Bu hükümlere bakıldığında istisnai memuriyetin, kanun koyucunun, Devlet memurluğu kadrolarına atanma usulünün istisnası olarak idareye tanıdığı esnek bir atama şekli olduğu,

Yine İçişleri Bakanlığı Mahalli İdareler Genel Müdürlüğünün 03.06.2009 tarihli ve B.05.0.MAH.0.08.01.00/900-14626 sayılı Özel Kalem Müdürü konulu Genelgesinde, "Özel kalem müdürlüğüne atanacakların öncelikle belediyede çalışan memurlar ile diğer kamu kurum ve kuruluşlarında çalışan memurlar arasından seçilmesi esastır." denilmekte olduğu, ayrıca Kamu kurumlarında bazı görevlerin memurlar eliyle yürütülmesinin bir zorunluluk olup Sayıştay denetimlerinde de önemle üzerinde durulduğu, ...'ın, yaklaşık 15 yıldır Belediyenin en önemli birimi olan Mali Hizmetler Müdürlüğünde çalışmakta olup Belediyenin bütçesi ile kesin hesap ve stratejik plan vb. hassas iş ve işlemlerini bizzat yürütmekte olduğu, Yapılmış olan bu atamanın İçişleri Bakanlığı genelgesinin ruhuna uygunluğu ile birlikte kişinin yapmakta olduğu görevlerin de memur eliyle yürütülmesi açısından önem arz etmekte olduğu,

Nitekim konuya örnek teşkil etmesi anlamında; Sayıştay Temyiz Kurulu'nun 28/02/2018 tarih ve 44142 tutanak sayılı kararı (EK-3) ile; İçişleri Bakanlığının açık genelgesine rağmen izin alınmaksızın yapılan ve sakat olan bu idari işlemin geçersiz olduğu gerekçesi ile bozulması nedeniyle ilgili Dairede yeniden görüşülmesi neticesinde, söz konusu ödemenin fiilen çalışılma karşılığı olarak yapıldığı ve bahsi geçen genelgeye aykırı olarak yapılan işlemin İçişleri Bakanlığına bildirilmiş olmasının yeterli olduğu gerekçeleri ile toplam ... TL'ye yeniden ilişilecek bir husus bulunmadığı hükmü verildiği,

Sonuç olarak idarenin ...'ın Özel Kalem Müdürlüğüne atanması işleminin yürürlükteki yasa ve mevzuatlara göre yapılmış olup, konu ile ilgili İçişleri Bakanlığına atanma işleminden iki yıl önce bildirilmiş olduğu, ayrıca Sayıştay Temyiz Kurulunun 28/02/2018 tarih ve 44142 tutanak sayılı kararının tam da bu konuya örnek bir karar olduğu,

Bu itibarla, sorumlunun karar düzeltilmesine ilişkin talebinin reddi ile 68 sayılı ilamın 5 nci maddesi ile verilen tazmin hükmünün tasdikine ilişkin 08.09.2021 tarih ve 49947 tutanak numaralı Temyiz Kurulu ilamının DÜZELTİLMESİNE MAHAL OLMADIĞINA, (.. Daire Başkanı ..., .. Daire Başkanı ..., üyeler ., ..., ..., ..., ..., ...'in karşı oylarına karşı) oyçokluğu ile,

11.01.2023 tarihinde karar verildi."

Tüm bu bilgilere göre değerlendirme yapacak olursak;

Belediyelerde özel kalem müdürü atamalarında 657 sayılı Kanunda veya başka bir kanunda ilgili makamlardan izin alınmasını düzenleyen bir düzenleme bulunmamaktadır.
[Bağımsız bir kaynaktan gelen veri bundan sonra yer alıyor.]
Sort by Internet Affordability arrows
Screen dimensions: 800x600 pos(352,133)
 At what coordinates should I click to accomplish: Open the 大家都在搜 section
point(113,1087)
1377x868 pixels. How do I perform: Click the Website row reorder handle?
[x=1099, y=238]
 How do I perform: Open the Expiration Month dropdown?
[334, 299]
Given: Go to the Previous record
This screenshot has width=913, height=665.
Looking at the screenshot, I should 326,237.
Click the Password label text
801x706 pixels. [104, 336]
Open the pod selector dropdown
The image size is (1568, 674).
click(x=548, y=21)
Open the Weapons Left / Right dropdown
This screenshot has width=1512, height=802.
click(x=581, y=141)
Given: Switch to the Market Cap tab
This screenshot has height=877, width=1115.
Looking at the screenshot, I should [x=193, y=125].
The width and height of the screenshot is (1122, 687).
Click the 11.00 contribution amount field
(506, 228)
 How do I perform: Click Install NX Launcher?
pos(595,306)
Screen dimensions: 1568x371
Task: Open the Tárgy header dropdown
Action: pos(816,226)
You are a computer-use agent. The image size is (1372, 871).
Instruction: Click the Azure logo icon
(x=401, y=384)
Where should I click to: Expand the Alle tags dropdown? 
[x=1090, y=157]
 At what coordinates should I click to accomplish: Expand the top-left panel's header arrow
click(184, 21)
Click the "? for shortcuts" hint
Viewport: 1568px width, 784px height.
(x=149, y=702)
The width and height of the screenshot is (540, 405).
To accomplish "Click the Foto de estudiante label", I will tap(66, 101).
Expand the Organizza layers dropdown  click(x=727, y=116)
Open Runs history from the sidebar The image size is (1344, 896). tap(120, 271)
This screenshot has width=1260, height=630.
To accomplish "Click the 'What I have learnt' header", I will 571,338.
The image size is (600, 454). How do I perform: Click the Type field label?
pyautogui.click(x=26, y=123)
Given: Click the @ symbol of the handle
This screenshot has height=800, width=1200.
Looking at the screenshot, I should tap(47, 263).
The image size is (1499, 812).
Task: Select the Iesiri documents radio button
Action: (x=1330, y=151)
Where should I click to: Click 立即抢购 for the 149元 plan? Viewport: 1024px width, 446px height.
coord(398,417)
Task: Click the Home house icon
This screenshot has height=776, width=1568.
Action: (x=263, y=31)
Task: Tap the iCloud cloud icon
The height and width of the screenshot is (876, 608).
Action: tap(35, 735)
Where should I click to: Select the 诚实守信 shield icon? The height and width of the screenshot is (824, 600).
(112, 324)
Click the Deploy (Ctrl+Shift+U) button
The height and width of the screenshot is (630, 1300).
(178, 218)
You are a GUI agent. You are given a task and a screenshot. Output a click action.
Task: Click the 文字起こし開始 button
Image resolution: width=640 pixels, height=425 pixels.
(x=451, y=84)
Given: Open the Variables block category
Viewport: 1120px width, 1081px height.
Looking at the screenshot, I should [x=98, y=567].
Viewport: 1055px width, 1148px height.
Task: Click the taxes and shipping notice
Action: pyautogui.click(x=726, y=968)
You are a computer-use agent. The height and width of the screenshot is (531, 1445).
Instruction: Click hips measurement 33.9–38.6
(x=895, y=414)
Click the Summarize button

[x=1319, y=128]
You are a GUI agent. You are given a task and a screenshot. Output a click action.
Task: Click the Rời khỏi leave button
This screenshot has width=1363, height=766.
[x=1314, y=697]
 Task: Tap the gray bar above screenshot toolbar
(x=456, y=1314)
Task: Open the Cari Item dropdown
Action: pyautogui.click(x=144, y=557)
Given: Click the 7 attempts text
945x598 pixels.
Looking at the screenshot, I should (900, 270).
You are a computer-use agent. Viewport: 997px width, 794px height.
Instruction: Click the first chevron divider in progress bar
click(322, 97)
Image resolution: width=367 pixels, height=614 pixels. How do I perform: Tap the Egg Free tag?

Anayasası'nın 128'inci maddesinde; memurların nitelik, atanma, ödev, yetki, hak ve yükümlülükleri, aylık ve ödenekleri ve diğer özlük işlerinin kanunla düzenleneceği belirtilmiştir.

Kamu Denetçiliği Kurumunun 29.02.2026 tarihli 2015/4570 sayılı kararında, yürütme organlarının daha önce kanunla düzenlenmemiş bir alanda kanuna dayanmadan, tüzük, yönetmelik veya başka bir isimle düzenleyici işlem yapması mümkün değildir şeklinde karar vermiştir.

Cumhurbaşkanlığı, İçişleri Bakanlığı, Çevre, Şehircilik ve İklim Değişikliği Bakanlığı yukarıda belirtildiği üzere belediyelerde özel kalem müdürü atamaları izne tabi kılınmış ve en son izin merci belediyeler açısından Çevre, Şehircilik ve İklim Değişikliği Bakanlığı olarak belirlenmiştir.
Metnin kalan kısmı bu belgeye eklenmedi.